Customers can opt for as little as $25,000 in coverage or as much as $500,000. They pay as little as $127 per year “and it goes up from there,” Boris said.

The number of people opting for the insurance has steadily ticked up and Boris expects that trajectory to continue as cyberattacks show no signs of slowing down and begin to make use of advances in generative artificial intelligence.

Molly Reynolds, a partner at the Torys LLP law firm, first heard about cyberinsurance about two years ago and noticed it was predominantly in the U.S. and in some cases, offered as part of a home ownership policy.

The coverage is “definitely nascent” and the bulk of attacks target businesses rather than individuals, but she still foresees more people taking out personal cyber insurance policies.

“I don’t know if it will be wildly popular across the whole population, but you can imagine people in particular industries or, for example, people who are very high net worth, running family companies, where they have almost business-level cybersecurity risks, (would sign up for it),” she said.

Social media influencers may also benefit from such insurance products, especially if it covers loss of income or interrupted access to accounts or devices, Reynolds added.

But she warns people interested in the insurance that “a lot of the really serious consequences of cybercrime aren’t compensable through insurance.”

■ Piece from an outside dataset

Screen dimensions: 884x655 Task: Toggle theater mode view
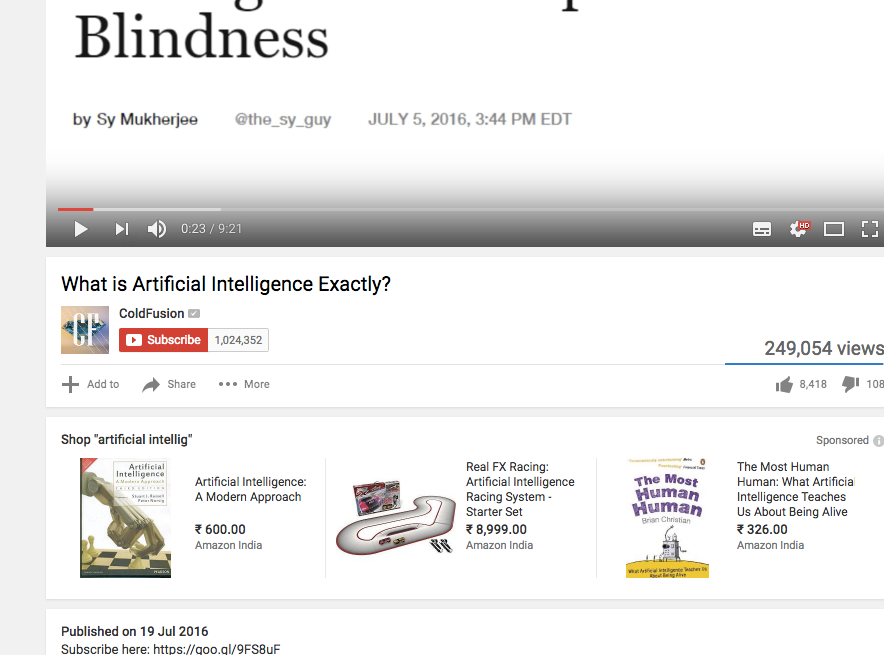click(833, 229)
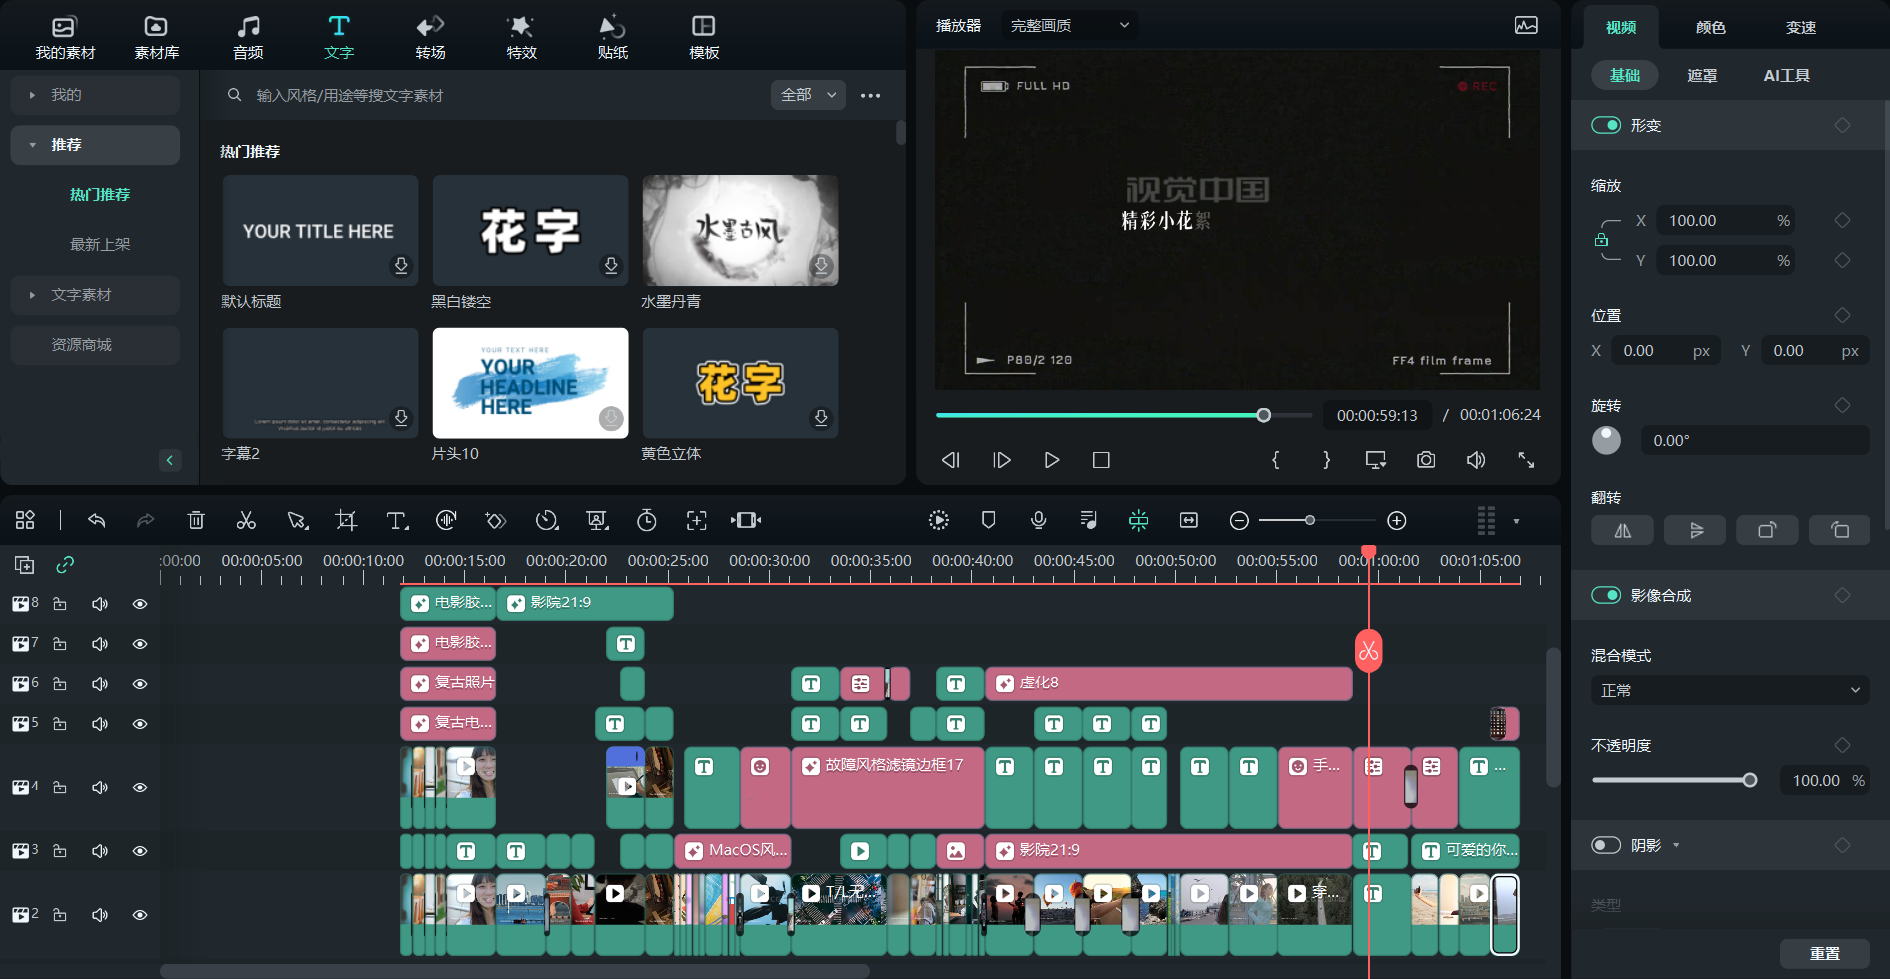This screenshot has width=1890, height=979.
Task: Take a snapshot with the camera icon
Action: pos(1425,460)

“A lot of the harm is really around reputational, emotional and sort of intangible categories, where the insurance isn’t going to help that much,” she said.

Still, Nesha Baggan-Belasco maintains personal cyber insurance can be worth it, especially when you compare “the amount you’re paying every month compared to what you could possibly lose.”

“You see the examples on the news every single day of people being taken advantage of just for simply logging on to the wrong website,” said the senior manager of product development at Aviva Canada’s personal insurance business.

“They thought they logged on to their bank website and it’s actually not a bank website, and their account has been wiped. This is becoming more and more common, unfortunately.”

Aviva Canada began offering personal cyber insurance last August. Its coverage has a starting price of $6 per month and offers help with online fraud, computer and home systems attacks, identity theft, data breaches and cyber bullying and extortion.

Because the coverage is so new, Aviva Canada is still getting a sense of who their most likely customers are and what their top claims will be, Baggan-Belasco said.